As a parent I’m massively concerned that any official advice enables adults to keep secrets for dc, regardless of topic. At least 80,000 adults currently view child abuse images - the number of holes that these scumbags can crawl through to groom children needs to be minimised. I’d be very concerned that a child that is gender questioning would put their trust in the wrong person, who can currently cheerfully say they were keeping secrets about gender identity as per their training and use it to hurt that child. Or is that too nuanced to understand and doesn’t help someone have a rant about what a massive meanie I am?

RatRolyPoly · 07/09/2018 09:49

But I wanted to know about PANTS!

Since I became a parent Mumsnet has become almost my single point of access to current affairs, parenting advice, things I need to do and organise for the kids, household maintenance, health and relationship support etc. If people like me can't come across things like the NSPCC PANTS campaign here we may not come across it until school, and for some that will sadly be too late.

Mumsnet is huge. It makes parents lives easier. It does that by having access to almost everything a parent needs in one place. if in future all we can find out about is how something relates to trans issues the site will be much weaker for it. And parents like me, and our children, will not get the same benefit from this fantastic resource.

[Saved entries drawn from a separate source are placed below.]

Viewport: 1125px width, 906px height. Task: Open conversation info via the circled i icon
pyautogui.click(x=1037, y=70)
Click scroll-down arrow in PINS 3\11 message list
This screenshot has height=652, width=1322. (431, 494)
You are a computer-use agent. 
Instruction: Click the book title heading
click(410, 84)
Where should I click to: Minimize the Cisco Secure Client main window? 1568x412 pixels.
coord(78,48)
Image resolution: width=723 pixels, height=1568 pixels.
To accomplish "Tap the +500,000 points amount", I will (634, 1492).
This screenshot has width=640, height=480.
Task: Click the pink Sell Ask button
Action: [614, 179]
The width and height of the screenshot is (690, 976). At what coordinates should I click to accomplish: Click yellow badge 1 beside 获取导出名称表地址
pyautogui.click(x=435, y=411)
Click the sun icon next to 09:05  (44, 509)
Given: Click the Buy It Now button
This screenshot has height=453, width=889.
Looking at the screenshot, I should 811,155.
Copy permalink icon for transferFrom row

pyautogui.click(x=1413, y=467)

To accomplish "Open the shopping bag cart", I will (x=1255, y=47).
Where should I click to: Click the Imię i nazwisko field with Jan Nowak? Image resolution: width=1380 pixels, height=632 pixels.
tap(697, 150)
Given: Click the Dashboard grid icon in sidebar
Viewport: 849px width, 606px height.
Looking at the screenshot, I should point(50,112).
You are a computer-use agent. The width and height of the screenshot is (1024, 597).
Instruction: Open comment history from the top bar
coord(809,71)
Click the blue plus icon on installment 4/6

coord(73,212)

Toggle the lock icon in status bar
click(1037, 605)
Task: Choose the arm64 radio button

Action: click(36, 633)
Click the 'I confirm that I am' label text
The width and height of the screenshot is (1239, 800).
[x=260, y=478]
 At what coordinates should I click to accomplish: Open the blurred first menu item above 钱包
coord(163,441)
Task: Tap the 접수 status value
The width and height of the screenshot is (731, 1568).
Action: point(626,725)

Bluntness100 · 07/09/2018 09:51

Jesus, it's moot. They aren't going to. For the reasons I explained. And yet here you all still are. All asking the same questions in different ways.

It's over. Accept it. They won't interact with you. No one will . Because you all pile on and won't accept the answers, display aggression and hound anyone with a different opinion.

FermatsTheorem · 07/09/2018 09:54

I agree that it's a shame the NSPCC pulled out rather than coming on to publicise their PANTS campaign. Maybe a webchat (which invites questions) wasn't the most effective strategy if all they wanted to do was publicise it - maybe a blogpost would have been better.

But if you come on to do a webchat, you will get questions - that's the whole point. And if there is an apparent tension between two separate planks of your strategy - PANTS on the one hand, and self-ID/confidentiality/non-informing of parents in regard of trans issues on the other hand - then it is reasonable for parents to ask about this apparent tension. And it would have been good if the NSPCC had hung around and explained to us why the apparent tension is in fact not a problem in reality and why.

Ereshkigal · 07/09/2018 09:54

And here you are aggressively repeating the same thing over and over.

Ereshkigal · 07/09/2018 09:55

Not you Fermats, obvs.

FermatsTheorem · 07/09/2018 09:55

It's over. Accept it. They won't interact with you. No one will . Because you all pile on and won't accept the answers, display aggression and hound anyone with a different opinion.

Sigh. Are we back to #nodebate? I really thought we'd moved on.